PDA

View Full Version : Statistics Question: Determining Optimal Sample Size



PCP Poker
01-26-2009, 08:37 PM
I have always datamined a level for a month or two before moving up to that level to determine characteristics of the most successful players at that level. I have recently discovered the power that HEM can add to this process. I love the ranges and median values provided on the players tab and I find this information invaluable.

I have data on around 100k players at my next chosen level. I need to determine what the best sample size would be for seeing the most effective playing styles at this level (i.e. the best vpip and pfr ranges, cbet %, etc). Obviously the smaller number of hands played by a player, the less reliable the information will be, and the higher I make that number of hands, the less players I will have to sample from. I need a mathematical way to determing the optimal sample size to balance quantity with quality of information. I have data available in the following amounts:

100 hands played ~ 30,000 players
500 hands played ~ 10,000 players
1,000 hands played ~ 5,500 players
5,000 hands played ~ 1,000 players
10,000 hands played ~ 340 players
15,000 hands played ~ 150 players

Any ideas on the optimal sample size to compensate for variance?

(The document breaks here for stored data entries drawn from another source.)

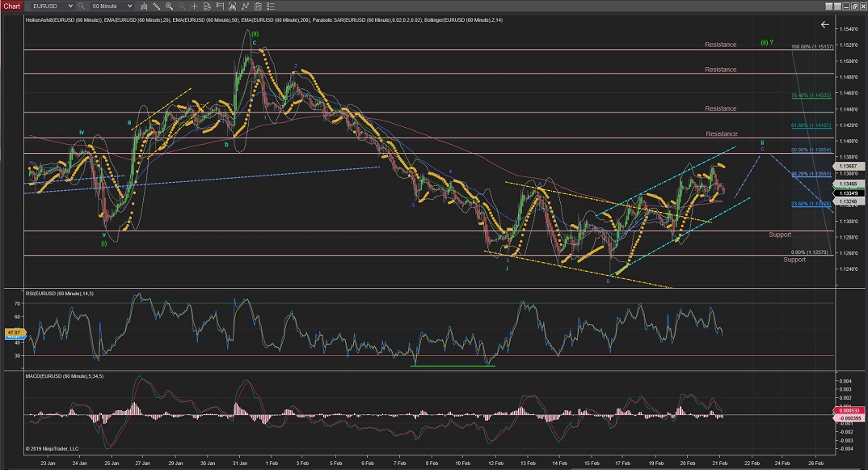Click the zoom in magnifier icon

pos(169,6)
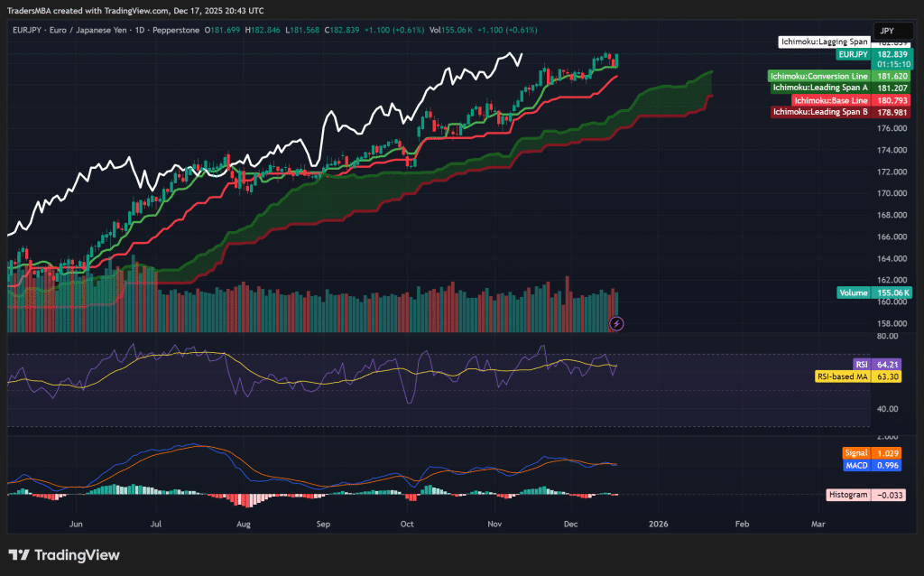Screen dimensions: 924x576
Task: Click the 2026 label on the time axis
Action: click(658, 524)
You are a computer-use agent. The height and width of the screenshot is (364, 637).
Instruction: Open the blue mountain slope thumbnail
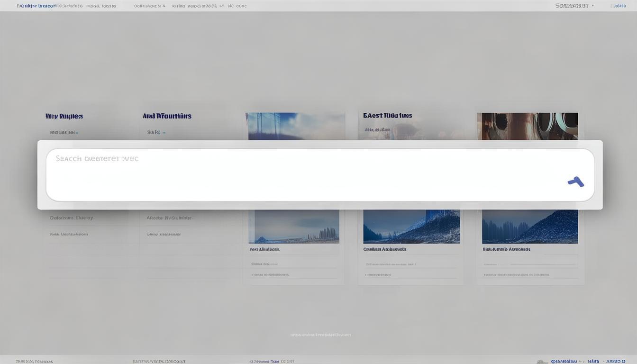coord(411,227)
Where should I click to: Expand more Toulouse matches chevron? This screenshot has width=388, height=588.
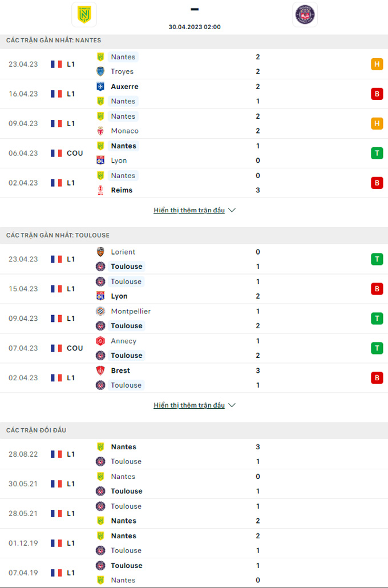[x=232, y=405]
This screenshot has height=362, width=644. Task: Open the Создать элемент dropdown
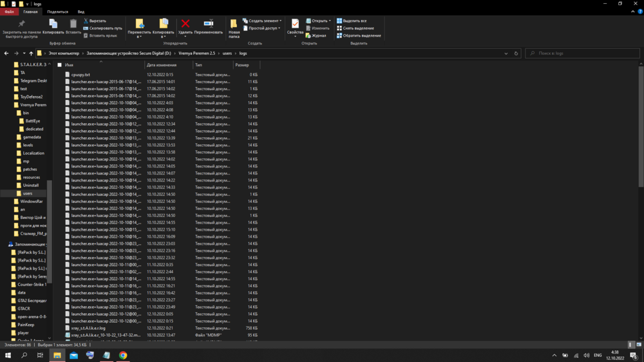coord(263,21)

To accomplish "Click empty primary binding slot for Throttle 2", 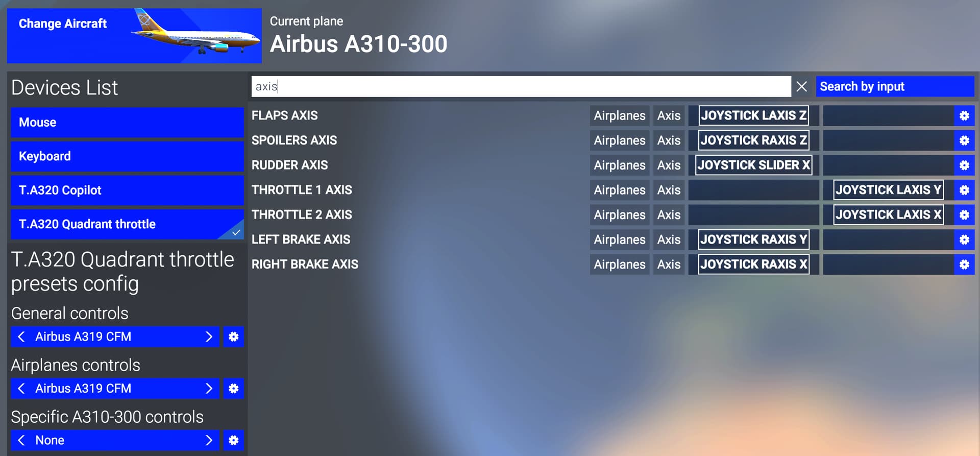I will [753, 215].
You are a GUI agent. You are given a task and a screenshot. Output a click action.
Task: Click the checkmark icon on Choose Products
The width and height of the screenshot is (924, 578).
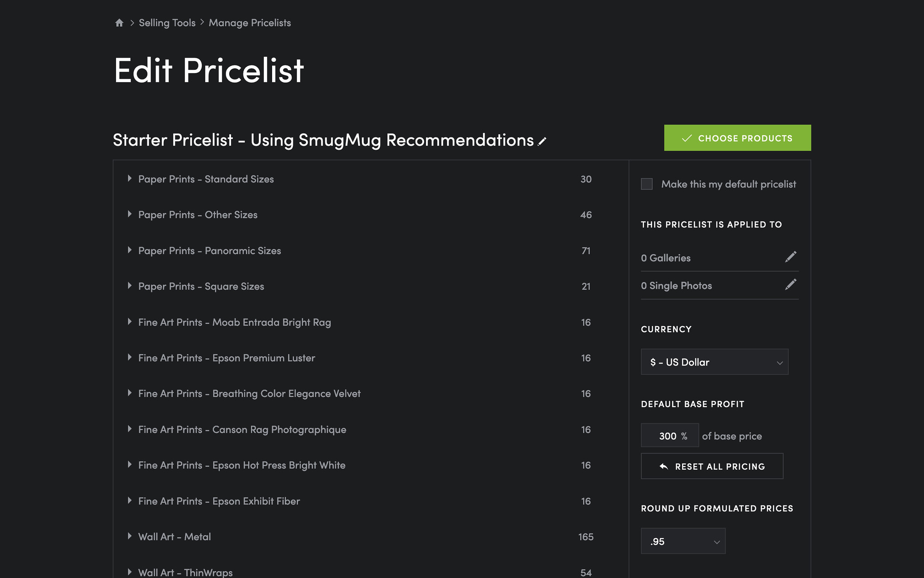[687, 138]
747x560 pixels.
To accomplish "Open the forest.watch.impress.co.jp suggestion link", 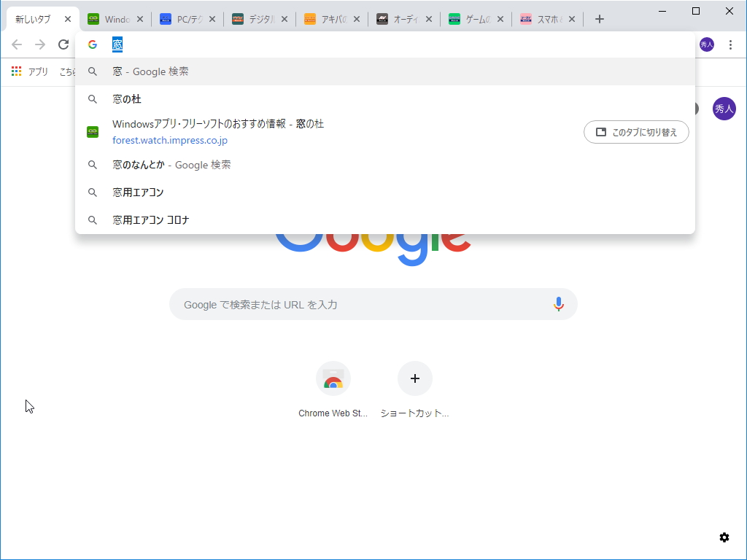I will 170,140.
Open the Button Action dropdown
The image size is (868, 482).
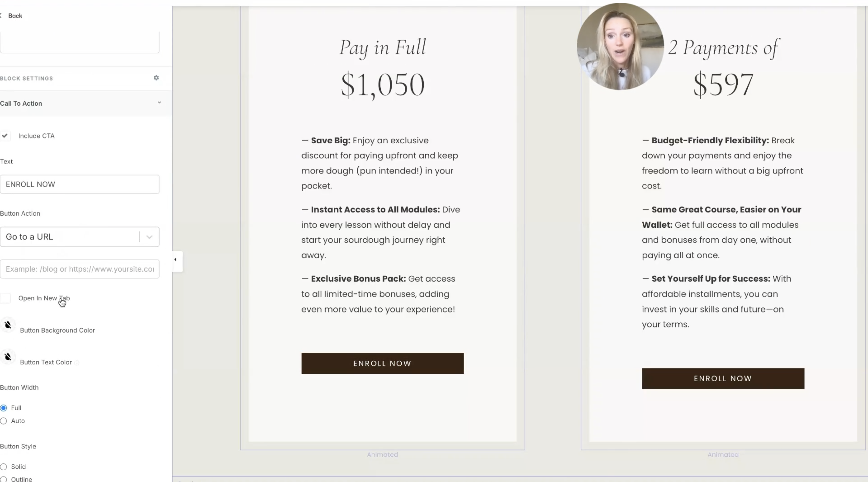tap(80, 237)
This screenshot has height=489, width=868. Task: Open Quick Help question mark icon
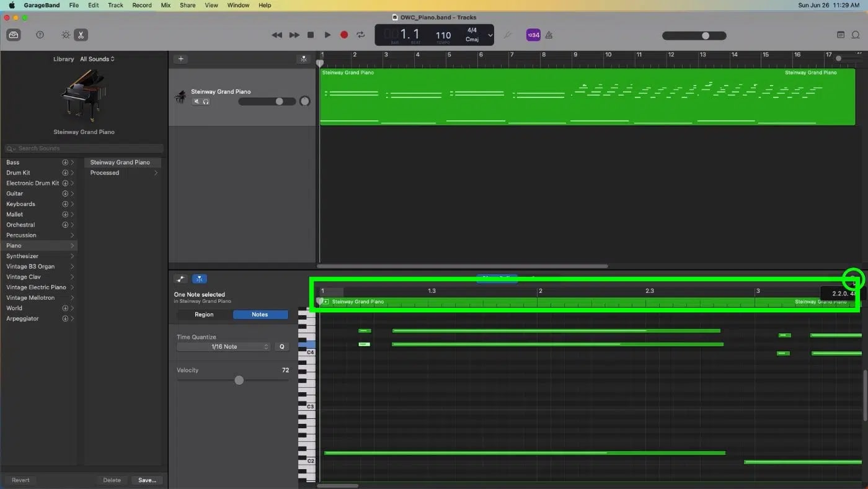click(x=40, y=35)
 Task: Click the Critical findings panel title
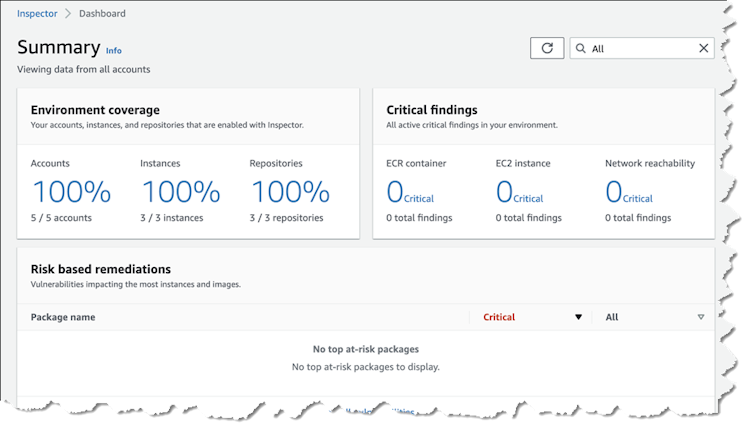[431, 110]
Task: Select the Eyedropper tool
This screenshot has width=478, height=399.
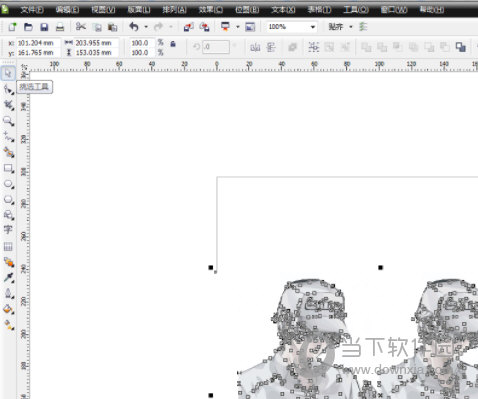Action: pos(8,277)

I'm sure there's a formula on how to exactly determine this, but it's been 10 years since my college stats class that I slept through anyways...

TierTier
01-27-2009, 02:40 PM
What your asking for isn't answerable with statistics.

There is no optimal singular Vpip or any other stat because it is influenced by the other statistics. A simple example; we would expect a winning tight player to get to showdown more often then a LAG who likes to splash around and see flops. How would you determine the optimal Vpip and WTSD based on these two players? You can't because the stats affect one another. Now, add in a dozen more stats and an entire continuum of playing styles that are (maybe) adjusting to one another. Not to mention that the best style is going to be a contrarian one and if you're playing a high enough stake (small number of players) your addition into the mix is going to throw it off anyway.

It's possible that out in math land there's an optimal set of all the available statistics, but, you would likely not have enough data after a lifetime of datamining to make the comparison.

PCP Poker
01-27-2009, 08:58 PM
I'm not looking for the optimal VPIP, Flop C Bet%, Etc. I'm looking for the optimal sample size to provide the most relevant data. Then I can filter data I have based on that sample size and look at the "characteristics" of the most successful players. Believe me, I understand how VPIP etc. can affect all of the other stats. I'm not looking for a mathematically perfect strategy. What I am looking for are the things that make someone successful at a specific level. I analyze each successful player on their own merits and don't believe in grouping or rating players.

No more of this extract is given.